Computing Matrices, a = 0
Computing Matrices, a = 1
Computing Matrices, a = 2
Computing Matrices, a = 3
Computing Matrices, a = 4
Computing Matrices, a = 5
Computing Matrices, a = 6
Computing Matrices, a = 7
Computing Matrices, a = 8
Computing Matrices, a = 9
Computing Matrices, a = 10
Computing Matrices, a = 11
Computing Matrices, a = 12
Computing Matrices, a = 13
Computing Matrices, a = 14
Assumed R = 1, Calculated R = 2 
Continuing iterations...
Assumed R = 2, Calculated R = 3 
Continuing iterations...
Assumed and Calculated R values are converged to 3

Outputting detailed score summary to CodeLengths.tex

The following line is designed to be easy to grep (using the @) out of the stdout.

@146.499746,4,0 5 13 15 ,0.000 0.000 , 2 2 2,648177177,1603874186

The synopsis of this is as follows:

 

Program File Output:

There are two files that the program generates:

  1. "CodeLengths.tex"---This is a LaTeX file that gives a detailed breakdown of the description length for the block designation found by MDBlocks. Run LaTeX on it to get an easy-to-read table.
  2. "FileName.log" --- for any data file name, a file is created and then appended to each time MDBlocks is run on that particular data file. It records the starting time, starting seeds, ending seeds and ending time of each program run.

 

Copyright Notice:

Copyright (c). The Regents of the
University of California (Regents). All Rights Reserved.

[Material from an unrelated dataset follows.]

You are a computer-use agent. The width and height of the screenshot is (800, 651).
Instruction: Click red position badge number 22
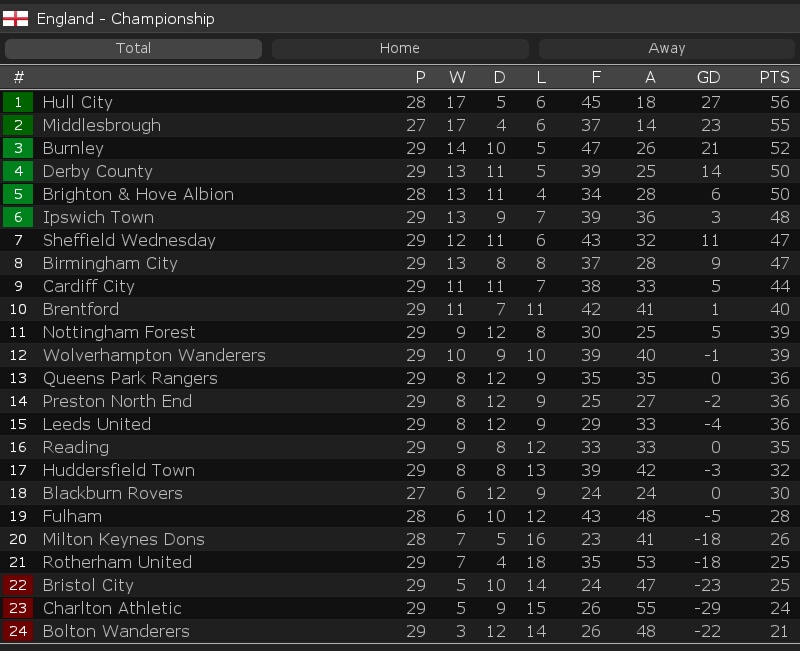point(18,585)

Permission to use, copy, modify, and distribute this software and its
documentation for educational, research, and not-for-profit purposes,
without fee and without a signed licensing agreement, is hereby granted,
provided that the above copyright notice, this paragraph and the
following two paragraphs appear in all copies, modifications, and
distributions. Contact The Office of Technology Licensing, UC Berkeley,
2150 Shattuck Avenue, Suite 510, Berkeley, CA 94720-1620, (510) 643-7201,
for commercial licensing opportunities. Created by Eric C. Anderson and
John A. Novembre,
Department of Integrative Biology, University of California, Berkeley.

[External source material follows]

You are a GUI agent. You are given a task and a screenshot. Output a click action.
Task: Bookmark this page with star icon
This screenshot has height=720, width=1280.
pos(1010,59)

IN NO EVENT SHALL REGENTS BE LIABLE TO ANY PARTY FOR DIRECT, INDIRECT,
SPECIAL, INCIDENTAL, OR CONSEQUENTIAL DAMAGES, INCLUDING LOST PROFITS,
ARISING OUT OF THE USE OF THIS SOFTWARE AND ITS DOCUMENTATION, EVEN IF
REGENTS HAS BEEN ADVISED OF THE POSSIBILITY OF SUCH DAMAGE.

REGENTS SPECIFICALLY DISCLAIMS ANY WARRANTIES, INCLUDING, BUT NOT LIMITED
TO, THE IMPLIED WARRANTIES OF MERCHANTABILITY AND FITNESS FOR A
PARTICULAR PURPOSE. THE SOFTWARE AND ACCOMPANYING DOCUMENTATION, IF ANY,
PROVIDED HEREUNDER IS PROVIDED "AS IS". REGENTS HAS NO OBLIGATION TO
PROVIDE MAINTENANCE, SUPPORT, UPDATES, ENHANCEMENTS, OR MODIFICATIONS.